Il Tar Lazio rimette alla Corte di giustizia la questione della compatibilità europea della disciplina nazionale in tema di onerosità del soccorso istruttorio.

Di seguito il testo riportato da www.giustizia-amministrativa.it.

Vanno rimesse alla Corte di giustizia dell’Unione Europea le seguenti questioni pregiudiziali di interpretazione dell’art. 38, comma 2-bis, d.lgs. 12 aprile 2006, n. 163 in rapporto alla disciplina prevista dagli artt. 45 e 51 della Direttiva 2004/18/CE ed ai principi di massima concorrenza, proporzionalità, parità di trattamento e non discriminazione in materia di procedure per l’affidamento di lavori, servizi e forniture:

– se, pur essendo facoltà degli Stati membri imporre il carattere oneroso del soccorso istruttorio con efficacia sanante, sia, o meno, contrastante con il diritto comunitario l’art. 38, comma 2-bis, d.lgs. n. 163 del 2006, nel testo vigente alla data del bando di cui trattasi laddove è previsto il pagamento di una “sanzione pecuniaria”, nella misura che deve essere fissata dalla stazione appaltante ( “non inferiore all’uno per mille e non superiore all’uno per cento del valore della gara e comunque non superiore a 50.000 euro, il cui versamento è garantito dalla cauzione provvisoria”), sotto il profilo dell’importo eccessivamente elevato e del carattere predeterminato della sanzione stessa, non graduabile in rapporto alla situazione concreta da disciplinare, ovvero alla gravità dell’irregolarità sanabile;

– se, al contrario, il medesimo art. 38, comma 2-bis, d.lgs. n. 163 del 2006 (sempre nel testo vigente alla data sopra indicata) sia contrastante con il diritto comunitario, in quanto la stessa onerosità del soccorso istruttorio può ritenersi in contrasto con i principi di massima apertura del mercato alla concorrenza, cui corrisponde il predetto istituto, con conseguente riconducibilità dell’attività, al riguardo imposta alla Commissione aggiudicatrice, ai doveri imposti alla medesima dalla legge, nell’interesse pubblico al perseguimento della finalità sopra indicata).

I. – Con una lunga ed articolata ordinanza, la terza sezione del Tar Lazio affida alla CGE alcuni dubbi di compatibilità comunitaria del noto art. 38 del previgente codice dei contratti pubblici, in particolare sotto il profilo dell’onerosità del c.d. soccorso istruttorio di cui alla disciplina introdotta ex novo nel 2014 dal d.l. n. 90.

II. – Il linea generale il Tar sottolinea come la norma di cui all’art. 38, comma 2 bis – in base alla quale la regolarizzazione, ottenuta a seguito di soccorso istruttorio, implica necessariamente una comminatoria di sanzione, “in misura non inferiore all’uno per mille e non superiore all’uno per cento del valore della gara e comunque non superiore a 50.000 euro” (il cui preciso importo deve essere previamente fissato dalle stazioni appaltanti) – susciti dubbi di compatibilità con i principi europei di proporzionalità, tassatività delle cause di esclusione, trasparenza delle procedure, massima partecipazione e massima concorrenza.

→ COMPITO RICHIESTO A: Trascrivi in forma di elenco numerato i record, dalla riga che contiene "Where should I click to: Delete" fino alla fine dei record, estremi inclusi, omettendo le righe vuote.

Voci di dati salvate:
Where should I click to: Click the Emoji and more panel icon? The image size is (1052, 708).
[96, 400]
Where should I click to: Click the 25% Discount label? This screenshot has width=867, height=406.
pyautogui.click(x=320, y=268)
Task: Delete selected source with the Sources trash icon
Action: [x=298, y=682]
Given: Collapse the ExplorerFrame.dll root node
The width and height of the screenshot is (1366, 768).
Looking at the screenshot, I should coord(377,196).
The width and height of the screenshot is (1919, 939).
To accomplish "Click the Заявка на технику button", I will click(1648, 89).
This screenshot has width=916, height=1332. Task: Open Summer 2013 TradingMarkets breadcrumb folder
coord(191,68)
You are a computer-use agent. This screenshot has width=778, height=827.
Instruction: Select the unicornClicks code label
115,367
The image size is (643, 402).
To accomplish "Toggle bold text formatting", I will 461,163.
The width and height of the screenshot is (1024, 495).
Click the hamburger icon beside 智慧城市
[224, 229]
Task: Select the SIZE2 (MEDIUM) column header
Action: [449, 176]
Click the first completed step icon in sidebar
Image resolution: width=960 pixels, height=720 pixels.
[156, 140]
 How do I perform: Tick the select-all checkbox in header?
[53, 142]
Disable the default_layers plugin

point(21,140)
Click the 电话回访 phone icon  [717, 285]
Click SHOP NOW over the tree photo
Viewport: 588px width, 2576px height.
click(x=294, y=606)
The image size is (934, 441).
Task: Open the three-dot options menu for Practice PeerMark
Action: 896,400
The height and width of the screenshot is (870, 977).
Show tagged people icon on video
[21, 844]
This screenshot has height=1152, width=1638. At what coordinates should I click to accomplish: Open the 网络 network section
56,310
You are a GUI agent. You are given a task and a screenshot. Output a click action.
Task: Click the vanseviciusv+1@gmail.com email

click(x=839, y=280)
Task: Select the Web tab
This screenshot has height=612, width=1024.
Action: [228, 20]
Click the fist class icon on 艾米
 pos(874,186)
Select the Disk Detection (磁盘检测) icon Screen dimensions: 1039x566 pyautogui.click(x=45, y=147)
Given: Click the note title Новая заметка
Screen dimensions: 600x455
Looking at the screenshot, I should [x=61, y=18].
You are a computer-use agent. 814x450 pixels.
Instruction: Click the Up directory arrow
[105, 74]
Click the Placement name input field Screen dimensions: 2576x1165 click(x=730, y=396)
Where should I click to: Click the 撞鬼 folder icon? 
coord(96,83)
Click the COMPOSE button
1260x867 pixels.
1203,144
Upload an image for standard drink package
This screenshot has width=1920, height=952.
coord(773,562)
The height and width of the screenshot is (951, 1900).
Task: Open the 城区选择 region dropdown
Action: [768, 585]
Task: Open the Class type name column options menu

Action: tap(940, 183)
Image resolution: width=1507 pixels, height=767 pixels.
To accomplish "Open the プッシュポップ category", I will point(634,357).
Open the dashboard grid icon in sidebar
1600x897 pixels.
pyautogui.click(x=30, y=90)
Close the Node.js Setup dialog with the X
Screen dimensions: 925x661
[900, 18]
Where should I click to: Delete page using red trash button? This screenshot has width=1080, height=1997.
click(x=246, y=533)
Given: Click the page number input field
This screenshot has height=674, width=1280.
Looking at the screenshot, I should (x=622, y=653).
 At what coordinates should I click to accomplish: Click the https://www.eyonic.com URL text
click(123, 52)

→ COMPITO RICHIESTO B: Secondo il brano, quale sezione del Tar Lazio ha emesso l'ordinanza?

→ RISULTATO DEL COMPITO A:
1. Where should I click to: Delete page using red trash button? This screenshot has width=1080, height=1997.
2. click(x=246, y=533)
3. Given: Click the page number input field
4. This screenshot has height=674, width=1280.
5. Looking at the screenshot, I should (x=622, y=653).
6.  At what coordinates should I click to accomplish: Click the https://www.eyonic.com URL text
7. click(123, 52)

→ RISULTATO DEL COMPITO B: La terza sezione.